• **Problem**
Retype each entry below exactly as it stands.

• **Records to process**
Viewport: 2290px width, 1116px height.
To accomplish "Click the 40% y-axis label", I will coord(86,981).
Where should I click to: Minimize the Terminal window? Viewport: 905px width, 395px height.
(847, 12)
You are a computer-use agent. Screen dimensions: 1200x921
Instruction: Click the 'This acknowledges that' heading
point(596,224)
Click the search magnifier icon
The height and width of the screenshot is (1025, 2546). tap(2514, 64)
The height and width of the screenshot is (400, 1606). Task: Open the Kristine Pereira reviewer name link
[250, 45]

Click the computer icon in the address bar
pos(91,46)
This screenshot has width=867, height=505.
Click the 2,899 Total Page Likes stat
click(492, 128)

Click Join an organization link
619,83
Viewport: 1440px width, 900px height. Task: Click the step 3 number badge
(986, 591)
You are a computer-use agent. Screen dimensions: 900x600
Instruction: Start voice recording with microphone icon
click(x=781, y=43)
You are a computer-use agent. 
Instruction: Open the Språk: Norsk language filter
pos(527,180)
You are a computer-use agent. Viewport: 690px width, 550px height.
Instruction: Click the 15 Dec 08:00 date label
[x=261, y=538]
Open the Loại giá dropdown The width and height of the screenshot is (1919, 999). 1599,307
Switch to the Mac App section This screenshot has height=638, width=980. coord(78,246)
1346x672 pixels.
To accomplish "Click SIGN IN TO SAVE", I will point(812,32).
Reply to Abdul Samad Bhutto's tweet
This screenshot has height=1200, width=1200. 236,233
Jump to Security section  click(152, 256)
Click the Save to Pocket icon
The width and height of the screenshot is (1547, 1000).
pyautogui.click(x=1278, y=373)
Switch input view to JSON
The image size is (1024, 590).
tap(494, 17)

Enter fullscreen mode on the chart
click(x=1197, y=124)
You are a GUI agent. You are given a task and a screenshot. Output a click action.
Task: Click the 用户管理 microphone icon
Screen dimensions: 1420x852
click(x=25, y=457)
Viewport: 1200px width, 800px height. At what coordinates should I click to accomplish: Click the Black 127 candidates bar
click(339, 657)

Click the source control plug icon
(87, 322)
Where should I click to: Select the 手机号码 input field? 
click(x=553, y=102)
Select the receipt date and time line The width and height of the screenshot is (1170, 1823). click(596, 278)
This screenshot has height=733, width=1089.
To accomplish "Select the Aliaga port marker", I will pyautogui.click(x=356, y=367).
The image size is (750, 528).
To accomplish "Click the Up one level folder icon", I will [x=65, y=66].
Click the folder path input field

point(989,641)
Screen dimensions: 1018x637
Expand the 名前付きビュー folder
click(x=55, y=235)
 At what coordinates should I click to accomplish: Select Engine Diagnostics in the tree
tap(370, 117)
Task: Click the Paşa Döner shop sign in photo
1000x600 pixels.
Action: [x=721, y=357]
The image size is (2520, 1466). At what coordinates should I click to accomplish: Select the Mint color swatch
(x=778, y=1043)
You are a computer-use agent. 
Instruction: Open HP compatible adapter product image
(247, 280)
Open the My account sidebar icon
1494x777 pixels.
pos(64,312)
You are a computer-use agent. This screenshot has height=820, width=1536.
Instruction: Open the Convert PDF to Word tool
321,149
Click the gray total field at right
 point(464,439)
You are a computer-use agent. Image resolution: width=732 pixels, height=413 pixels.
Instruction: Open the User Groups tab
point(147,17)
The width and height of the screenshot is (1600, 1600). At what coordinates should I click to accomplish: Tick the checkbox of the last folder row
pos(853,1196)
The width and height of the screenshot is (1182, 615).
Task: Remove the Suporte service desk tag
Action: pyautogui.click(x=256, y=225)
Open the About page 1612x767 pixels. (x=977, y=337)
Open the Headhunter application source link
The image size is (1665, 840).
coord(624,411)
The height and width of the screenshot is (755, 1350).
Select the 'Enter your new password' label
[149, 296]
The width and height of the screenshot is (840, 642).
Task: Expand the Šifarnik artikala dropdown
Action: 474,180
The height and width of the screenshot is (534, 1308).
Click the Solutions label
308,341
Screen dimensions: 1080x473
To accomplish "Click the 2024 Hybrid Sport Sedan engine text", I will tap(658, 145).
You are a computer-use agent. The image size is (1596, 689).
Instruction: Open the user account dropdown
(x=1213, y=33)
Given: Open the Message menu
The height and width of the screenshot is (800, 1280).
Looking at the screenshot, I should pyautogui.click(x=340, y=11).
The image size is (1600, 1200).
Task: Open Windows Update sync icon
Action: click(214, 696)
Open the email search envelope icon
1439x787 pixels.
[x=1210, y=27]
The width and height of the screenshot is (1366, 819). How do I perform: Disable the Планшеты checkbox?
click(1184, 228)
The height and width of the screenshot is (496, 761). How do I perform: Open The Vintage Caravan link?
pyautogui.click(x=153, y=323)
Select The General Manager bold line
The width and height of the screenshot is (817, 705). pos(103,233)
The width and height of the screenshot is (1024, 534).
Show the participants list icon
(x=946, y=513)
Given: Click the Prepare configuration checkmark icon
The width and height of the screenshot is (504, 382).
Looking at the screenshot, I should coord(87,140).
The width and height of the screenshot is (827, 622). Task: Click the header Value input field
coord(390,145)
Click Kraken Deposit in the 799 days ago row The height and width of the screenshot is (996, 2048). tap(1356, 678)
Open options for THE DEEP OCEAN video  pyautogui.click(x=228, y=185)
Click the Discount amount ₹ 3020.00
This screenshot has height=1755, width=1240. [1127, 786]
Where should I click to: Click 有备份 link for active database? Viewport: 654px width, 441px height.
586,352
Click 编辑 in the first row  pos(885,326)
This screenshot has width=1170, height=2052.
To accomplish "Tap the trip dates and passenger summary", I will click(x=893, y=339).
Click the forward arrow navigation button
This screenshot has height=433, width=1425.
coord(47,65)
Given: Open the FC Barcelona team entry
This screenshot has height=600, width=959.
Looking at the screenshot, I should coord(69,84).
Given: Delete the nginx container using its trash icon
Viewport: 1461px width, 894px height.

• **Answer area**
Viewport: 2290px width, 1116px height.
To accomplish "Click the 40% y-axis label", I will coord(86,981).
Where should I click to: Minimize the Terminal window? Viewport: 905px width, 395px height.
(847, 12)
You are a computer-use agent. Screen dimensions: 1200x921
Instruction: Click the 'This acknowledges that' heading
point(596,224)
Click the search magnifier icon
The height and width of the screenshot is (1025, 2546). tap(2514, 64)
The height and width of the screenshot is (400, 1606). Task: Open the Kristine Pereira reviewer name link
[250, 45]

Click the computer icon in the address bar
pos(91,46)
This screenshot has width=867, height=505.
Click the 2,899 Total Page Likes stat
click(492, 128)

Click Join an organization link
619,83
Viewport: 1440px width, 900px height. Task: Click the step 3 number badge
(986, 591)
You are a computer-use agent. Screen dimensions: 900x600
Instruction: Start voice recording with microphone icon
click(x=781, y=43)
You are a computer-use agent. 
Instruction: Open the Språk: Norsk language filter
pos(527,180)
You are a computer-use agent. Viewport: 690px width, 550px height.
Instruction: Click the 15 Dec 08:00 date label
[x=261, y=538]
Open the Loại giá dropdown The width and height of the screenshot is (1919, 999). 1599,307
Switch to the Mac App section This screenshot has height=638, width=980. coord(78,246)
1346x672 pixels.
To accomplish "Click SIGN IN TO SAVE", I will point(812,32).
Reply to Abdul Samad Bhutto's tweet
This screenshot has height=1200, width=1200. 236,233
Jump to Security section  click(152, 256)
Click the Save to Pocket icon
The width and height of the screenshot is (1547, 1000).
pyautogui.click(x=1278, y=373)
Switch input view to JSON
The image size is (1024, 590).
tap(494, 17)

Enter fullscreen mode on the chart
click(x=1197, y=124)
You are a GUI agent. You are given a task and a screenshot. Output a click action.
Task: Click the 用户管理 microphone icon
Screen dimensions: 1420x852
click(x=25, y=457)
Viewport: 1200px width, 800px height. At what coordinates should I click to accomplish: Click the Black 127 candidates bar
click(339, 657)

Click the source control plug icon
(87, 322)
Where should I click to: Select the 手机号码 input field? 
click(x=553, y=102)
Select the receipt date and time line The width and height of the screenshot is (1170, 1823). click(596, 278)
This screenshot has height=733, width=1089.
To accomplish "Select the Aliaga port marker", I will pyautogui.click(x=356, y=367).
The image size is (750, 528).
To accomplish "Click the Up one level folder icon", I will [x=65, y=66].
Click the folder path input field

point(989,641)
Screen dimensions: 1018x637
Expand the 名前付きビュー folder
click(x=55, y=235)
 At what coordinates should I click to accomplish: Select Engine Diagnostics in the tree
tap(370, 117)
Task: Click the Paşa Döner shop sign in photo
1000x600 pixels.
Action: [x=721, y=357]
The image size is (2520, 1466). At what coordinates should I click to accomplish: Select the Mint color swatch
(x=778, y=1043)
You are a computer-use agent. 
Instruction: Open HP compatible adapter product image
(247, 280)
Open the My account sidebar icon
1494x777 pixels.
pos(64,312)
You are a computer-use agent. This screenshot has height=820, width=1536.
Instruction: Open the Convert PDF to Word tool
321,149
Click the gray total field at right
 point(464,439)
You are a computer-use agent. Image resolution: width=732 pixels, height=413 pixels.
Instruction: Open the User Groups tab
point(147,17)
The width and height of the screenshot is (1600, 1600). At what coordinates should I click to accomplish: Tick the checkbox of the last folder row
pos(853,1196)
The width and height of the screenshot is (1182, 615).
Task: Remove the Suporte service desk tag
Action: pyautogui.click(x=256, y=225)
Open the About page 1612x767 pixels. (x=977, y=337)
Open the Headhunter application source link
The image size is (1665, 840).
coord(624,411)
The height and width of the screenshot is (755, 1350).
Select the 'Enter your new password' label
[149, 296]
The width and height of the screenshot is (840, 642).
Task: Expand the Šifarnik artikala dropdown
Action: 474,180
The height and width of the screenshot is (534, 1308).
Click the Solutions label
308,341
Screen dimensions: 1080x473
To accomplish "Click the 2024 Hybrid Sport Sedan engine text", I will tap(658, 145).
You are a computer-use agent. The image size is (1596, 689).
Instruction: Open the user account dropdown
(x=1213, y=33)
Given: Open the Message menu
The height and width of the screenshot is (800, 1280).
Looking at the screenshot, I should pyautogui.click(x=340, y=11).
The image size is (1600, 1200).
Task: Open Windows Update sync icon
Action: click(214, 696)
Open the email search envelope icon
1439x787 pixels.
[x=1210, y=27]
The width and height of the screenshot is (1366, 819). How do I perform: Disable the Планшеты checkbox?
click(1184, 228)
The height and width of the screenshot is (496, 761). How do I perform: Open The Vintage Caravan link?
pyautogui.click(x=153, y=323)
Select The General Manager bold line
The width and height of the screenshot is (817, 705). pos(103,233)
The width and height of the screenshot is (1024, 534).
Show the participants list icon
(x=946, y=513)
Given: Click the Prepare configuration checkmark icon
The width and height of the screenshot is (504, 382).
Looking at the screenshot, I should coord(87,140).
The width and height of the screenshot is (827, 622). Task: Click the header Value input field
coord(390,145)
Click Kraken Deposit in the 799 days ago row The height and width of the screenshot is (996, 2048). tap(1356, 678)
Open options for THE DEEP OCEAN video  pyautogui.click(x=228, y=185)
Click the Discount amount ₹ 3020.00
This screenshot has height=1755, width=1240. [1127, 786]
Where should I click to: Click 有备份 link for active database? Viewport: 654px width, 441px height.
586,352
Click 编辑 in the first row  pos(885,326)
This screenshot has width=1170, height=2052.
To accomplish "Tap the trip dates and passenger summary", I will click(x=893, y=339).
Click the forward arrow navigation button
This screenshot has height=433, width=1425.
coord(47,65)
Given: Open the FC Barcelona team entry
This screenshot has height=600, width=959.
Looking at the screenshot, I should coord(69,84).
Given: Delete the nginx container using its trash icon
Viewport: 1461px width, 894px height.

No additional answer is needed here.